Therapy found as useful as stents in treating pain of heart disease
New study results raise more questions about a “procedure first” strategy for treating patients with stable heart disease.
The researchers, including a Buffalo physician, found that aggressive medical therapy and such procedures as stenting both significantly improve the health and quality of life of patients.
Patients with chronic coronary artery disease found relief from chest pain, called angina, whether they were treated with stents and medical therapy, or with optimal medical therapy alone, according to the study publishedn the New England Journal of Medicine.
In the study, an initial strategy of stents added to medical therapy relieved angina and improved health to a greater extent than an initial strategy of optimal medical therapy alone, although the difference didn’t last more than two years.
A greater benefit from stents was observed in patients with more severe angina.
The conclusions come from analysis of data from a study released earlier this year known as COURAGE, or Clinical Outcomes Utilizing Revascularization and Aggressive Drug Evaluation.
The results challenge current medical practice for the treatment of heart disease by offering significant evidence that drug treatment in many patients works just as well to prevent heart attacks and death as do procedures to unclog arteries, according to William E. Boden, lead author of the first COURAGE study and senior author of the latest paper.
“COURAGE tells us that aggressive medical therapy has leveled the playing field,” said Boden, medical director of cardiovascular services at Kaleida Health and clinical chief of the University at Buffalo’s Division of Cardiovascular Medicine.
More than 1 million patients a year have narrowed or blocked arteries of the heart opened by stents. The COURAGE study strongly suggests the procedures may be overused and unnecessary for many non-emergency patients with chest pain caused by the blockages.
In assembling the quality-of-life data, COURAGE researchers assessed 2,287 trial participants at 50 hospitals in North America on such measures as angina frequency and overall quality of life.
The COURAGE findings are forcing a debate among doctors over the use of wire-mesh stents and other percutaneous coronary interventions to open blocked arteries, especially among patients with mild chest pain or no symptoms at all. This is especially so with the greater availability of more effective medications, in combination with diet and exercise, to reduce cholesterol levels, control blood pressure, prevent blood clots and prevent chest pain.
Boden and other advocates of medical therapy said studies like COURAGE should give physicians the confidence to offer patients nonsurgical alternatives. But in an editorial that accompanied the study, several physicians wrote that courage will be needed to change medical practices and policies so that managing medications is as valued as performing procedures.
Interventional cardiologists, the specialists who perform stenting and other heart procedures, strongly defend the procedures, which have been shown to be extremely effective with low rates of complications.
“The study doesn’t change anything. The conclusions are consistent with what we’ve known — percutaneous coronary interventions relieve symptoms and save lives,” said Dr. Bonnie Weiner, past president of the Society for Cardiovascular Angiography and Interventions.

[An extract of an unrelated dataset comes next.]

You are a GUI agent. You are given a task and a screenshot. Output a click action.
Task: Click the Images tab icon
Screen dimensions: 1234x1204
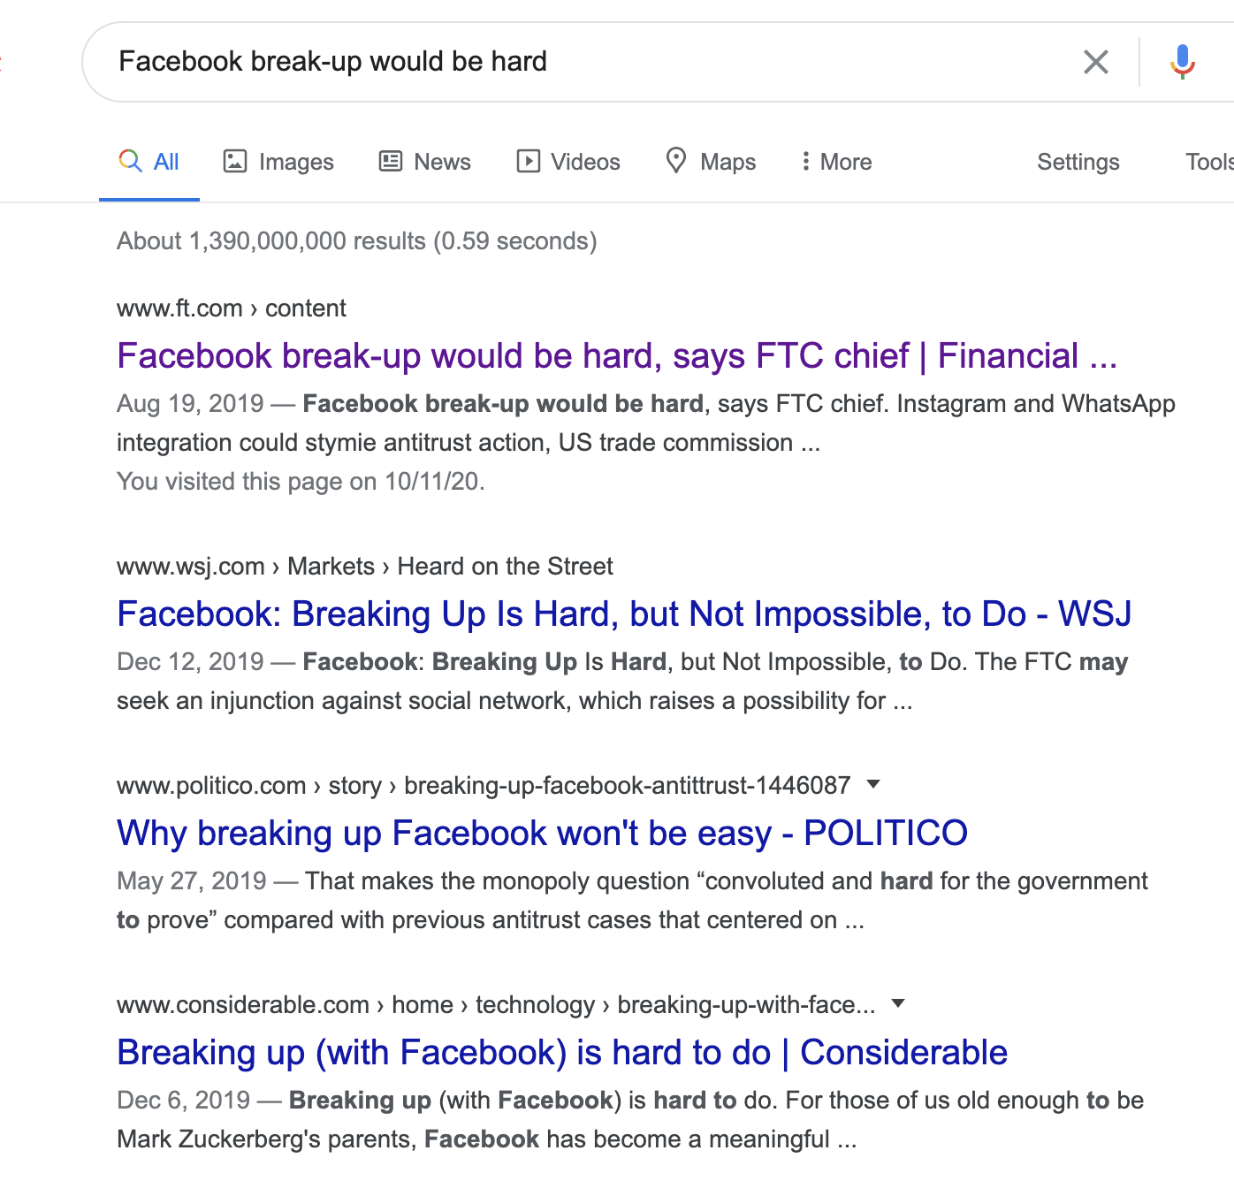click(x=235, y=161)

Weiner, echoing other critics, said the study focused on patients who represent a minority of those with heart disease and excluded patients at higher risk of having heart attacks. She also said medical therapy advocates neglect to account for the strong desire among many patients with mild chest pain to obtain immediate symptom relief, and the inability of others to tolerate drugs well or stay on a regimen.
“This shouldn’t be an either-or issue. We should look at each patient individually. It should be medical therapy with or without (interventions),” said Weiner, a Worcester, Mass., interventional cardiologist.